> RECORDS FOR THIS EXERCISE:
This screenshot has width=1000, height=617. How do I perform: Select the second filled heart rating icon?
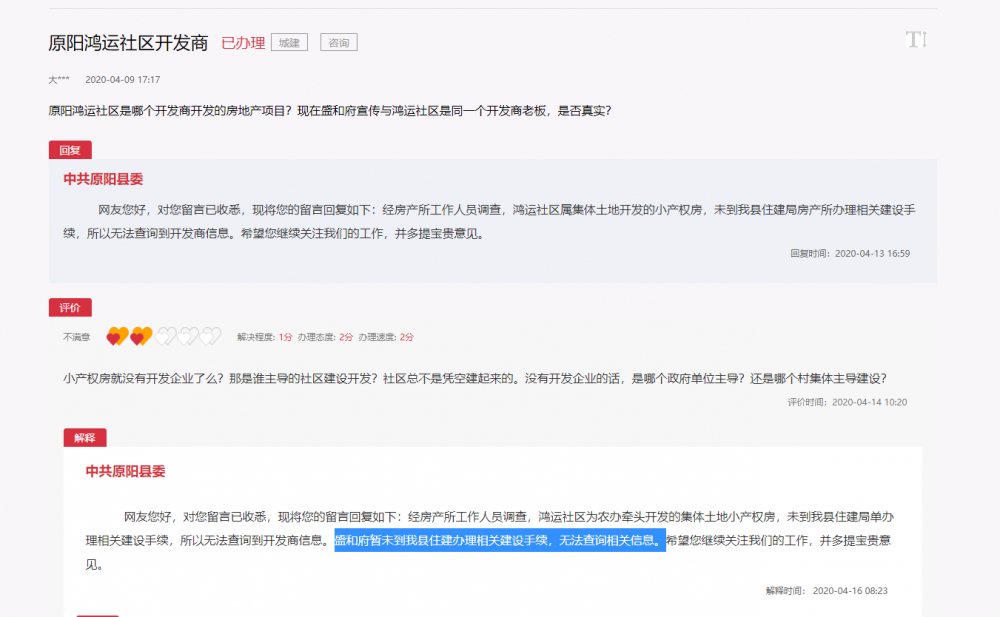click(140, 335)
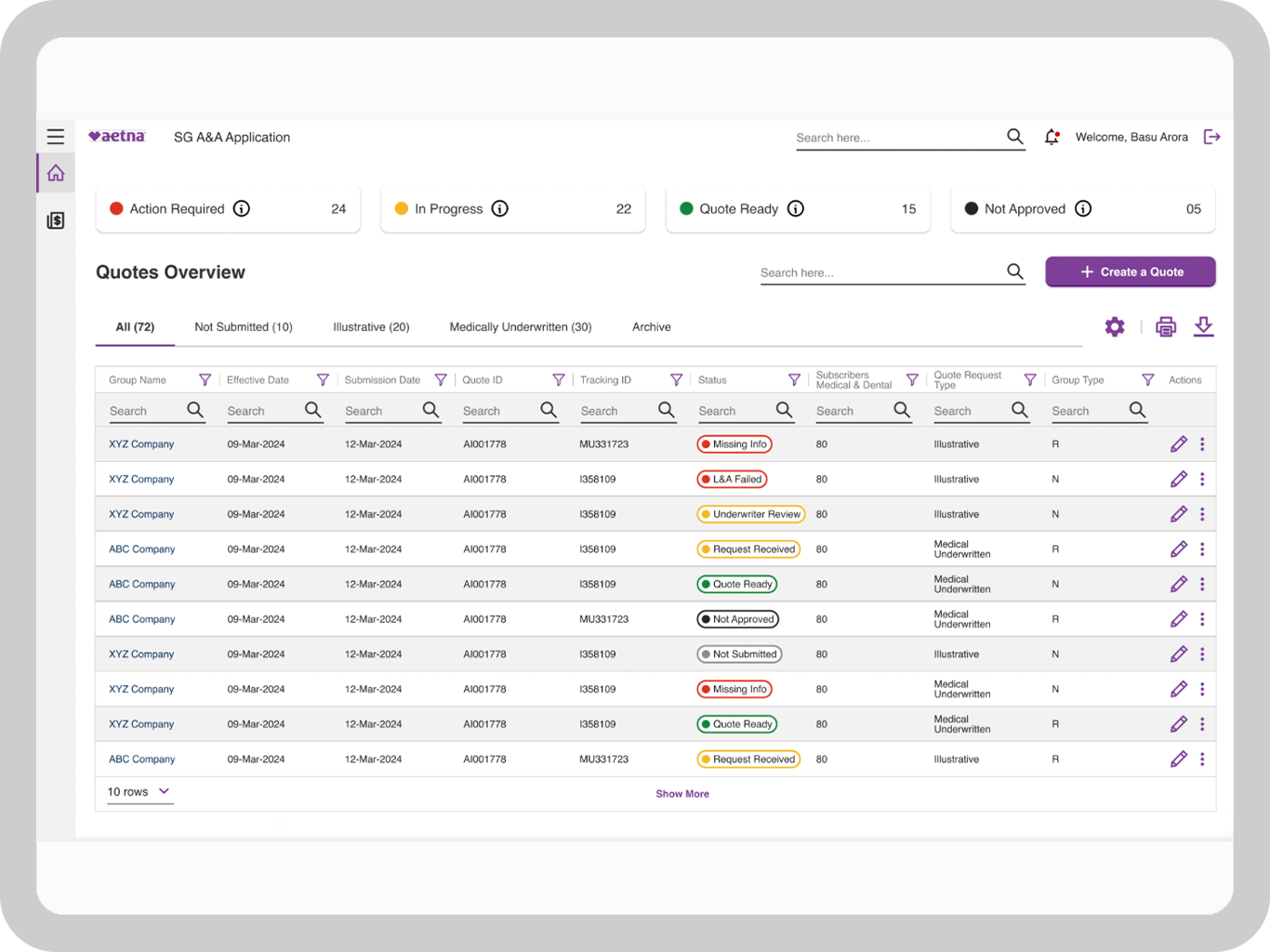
...
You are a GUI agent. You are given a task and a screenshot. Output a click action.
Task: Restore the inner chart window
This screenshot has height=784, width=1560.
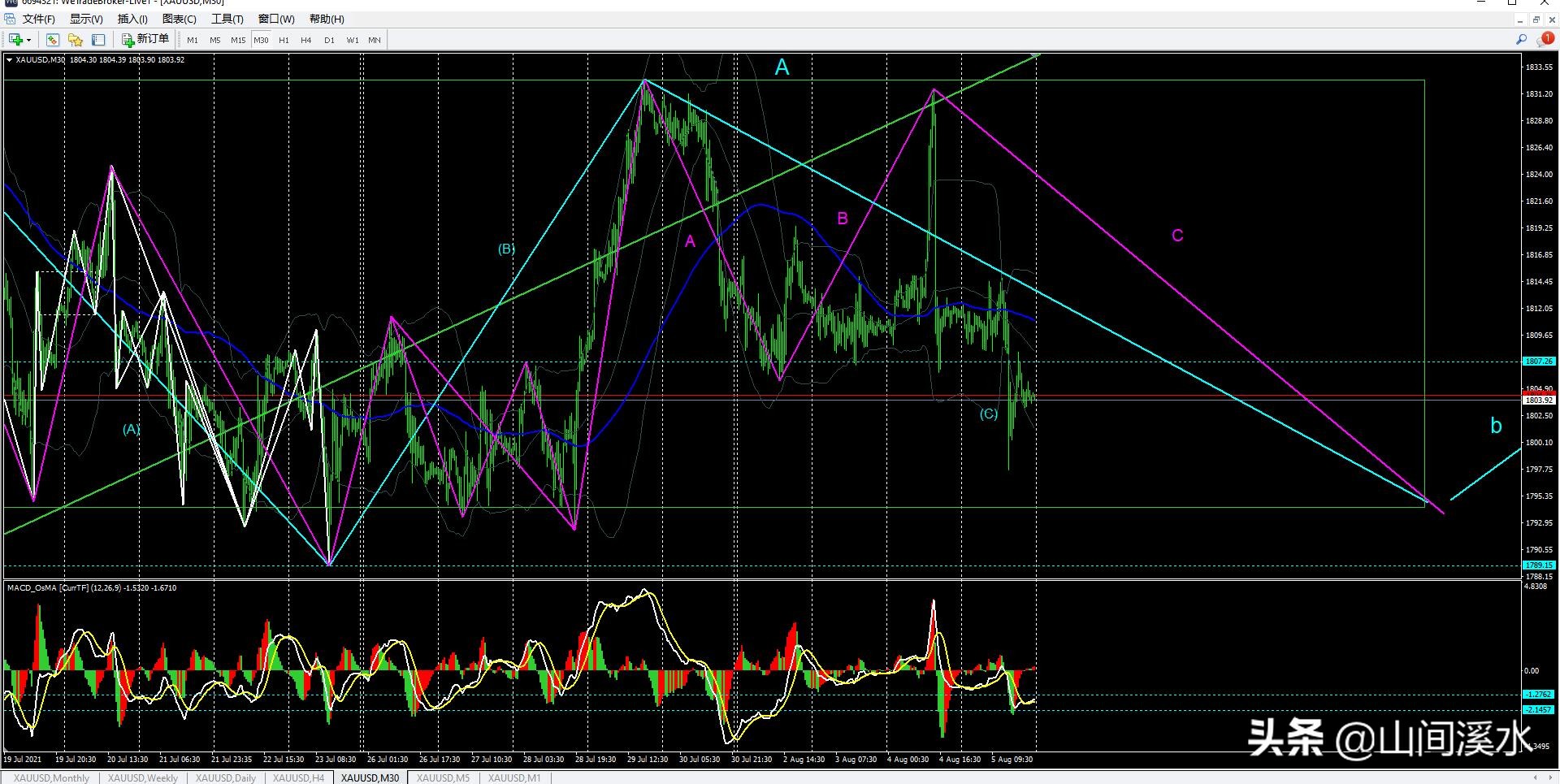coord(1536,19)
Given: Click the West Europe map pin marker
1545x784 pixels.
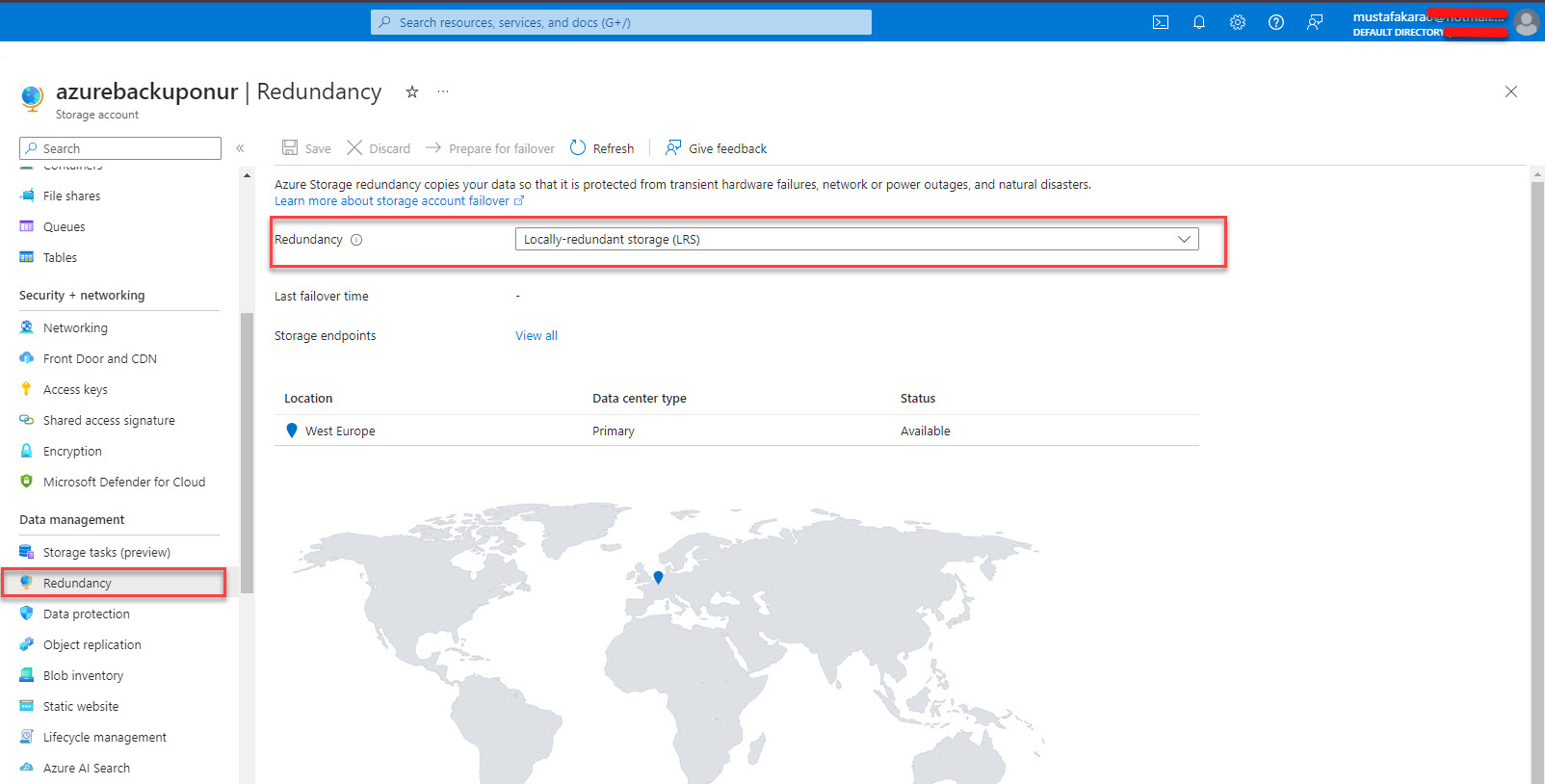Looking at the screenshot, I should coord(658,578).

> TASK TO COMPLETE: Among the records above, locate the line containing "You are a GUI" and the line containing "Given: Click the West Europe map pin marker", then transcribe exactly the lines starting at the first and ending at the second, with no pictures.

> RESULT BELOW:
You are a GUI agent. You are given a task and a screenshot. Output a click action.
Task: Restore the inner chart window
This screenshot has height=784, width=1560.
coord(1536,19)
Given: Click the West Europe map pin marker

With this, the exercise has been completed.